The signal for an exceeded billing limit is a job in the message queue. We need to monitor the message queue from the perspective of the consumer. Considering the Four Golden Signals, how can achieve that?
|Latency||Message processing time||seconds|
|Traffic||The number of consumed jobs||count|
|Errors||The number of failed jobs||count|
However, that’s not enough.
Every resilient system should also have a dead-letter queue. All the jobs that we’re unable to process should end up there. Monitoring the same aspects of the dead-letter queue offers another critical insight into the workings of the service.
Following the same pattern, we have a third type of input to our system: a Kafka topic.
It’s impossible to measure the lenth of a Kafka topic due to its nature. However, Kafka has a very similar metric - consumer group lag. The consumer group lag indicates in terms of offsets how far behind a specific consumer group is from the latest message of a topic.

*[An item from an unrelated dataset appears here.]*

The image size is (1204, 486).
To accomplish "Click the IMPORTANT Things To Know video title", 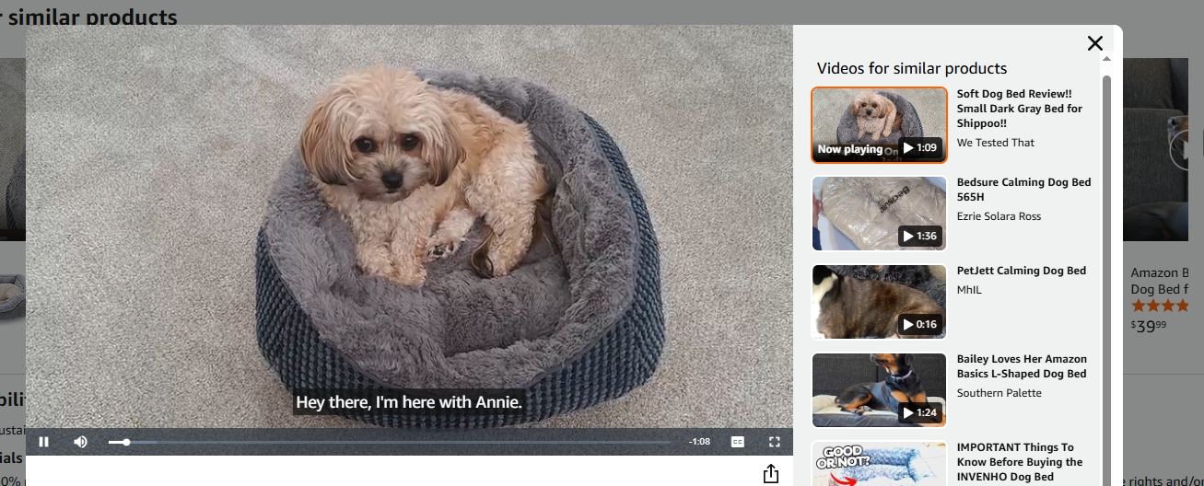I will click(1019, 462).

Keeping an eye on the consumer group lag is necessary for every application relying on Kafka. The metric exposes potential issues in the message processing pipeline. Unfortunately, the lag isn’t monitored often and the metric is discovered only after the first issues with the pipeline.
|Latency||Event processing time||seconds|
|Traffic||The number of consumed events||count|
|Errors||The number of failed events||count|
|Saturation||Consumer group lag||offset count|
Not monitoring any of the outputs leads to a direct customer impact - for example, if we cannot list any songs from YouTube. Hence, monitoring the outputs is critical for ensuring the well-being of our application.

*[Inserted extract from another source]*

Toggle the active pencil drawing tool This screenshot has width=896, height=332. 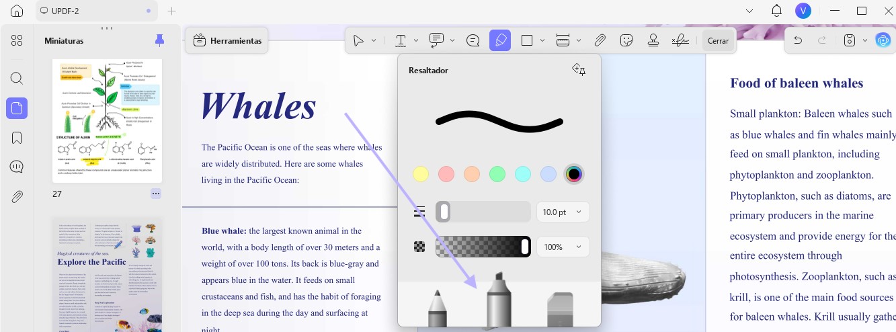tap(500, 40)
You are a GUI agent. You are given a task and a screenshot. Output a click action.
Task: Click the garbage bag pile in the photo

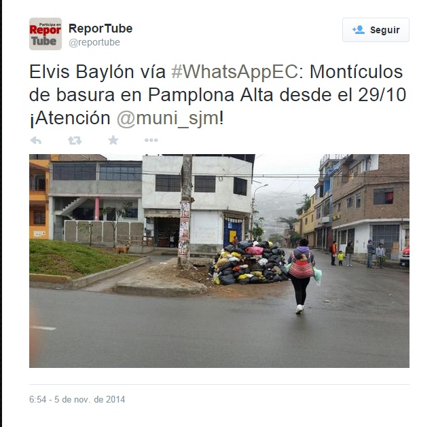click(x=249, y=263)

While the four golden signals fit perfectly for the inputs of the system, the method requires a bit of tweaking when we want to instrument the outputs.
Queue Service has two outputs: a message queue consumed by the TV service and HTTP calls to YouTube. Let’s tackle those one by one.
|Latency||The amount of time it takes to produce a message||seconds|
|Traffic||The number of produced messages||count|
|Errors||The number of messages we failed to produce||count|
We may think we can derive the number of messages we fail to produce if we see traffic from the consumer side. That’s true, but this logic doesn’t work always. Imagine a case where the traffic increased by 10% for a legitimate reason. At the same time, we failed to produce the extra 10% of the messages. We reach to a situation where the number of messages the consumer sees stays the same as in the past. However, our application is not working correctly and we’re losing 10% of the data.
In addition to the four metrics, we also should instrument the payload size. Keeping an eye on the metric allows us to keep the required storage under control. For instance, Redis is a popular backing store for a message queue. As an in-memory datastore, it has a very limited storage space. If we suddenly produce messages at the old rate, but the payload of the message increases 10 times, we may see Redis crashing and taking down our application.
Last but not least, according to the proposed strategy we also want to monitor the outgoing HTTP calls. Outgoing HTTP calls are part of the critical user journey, so any delays or issues will immediately indicate customer impact.
|Traffic||The number of outgoing HTTP calls||count|
|Errors||The number of failed outgoing HTTP calls||count|
|Saturation||Outgoing HTTP thread pool usage||count|
These metrics help to signal potential customer-facing issues. Besides, suppose we detect that some API paths are very slow or return an unreasonable amount of 5xx responses. What would be nicer than letting fellow engineers know about potential problems with their HTTP interface?
The article introduced the Four Golden Signals and explained how to convert the principles into practice.
The key to effective monitoring is discipline - inspecting every input and output of a service and applying the signals to every one of them. The startegy gives a very good overview of most of the potential issues our customers experience.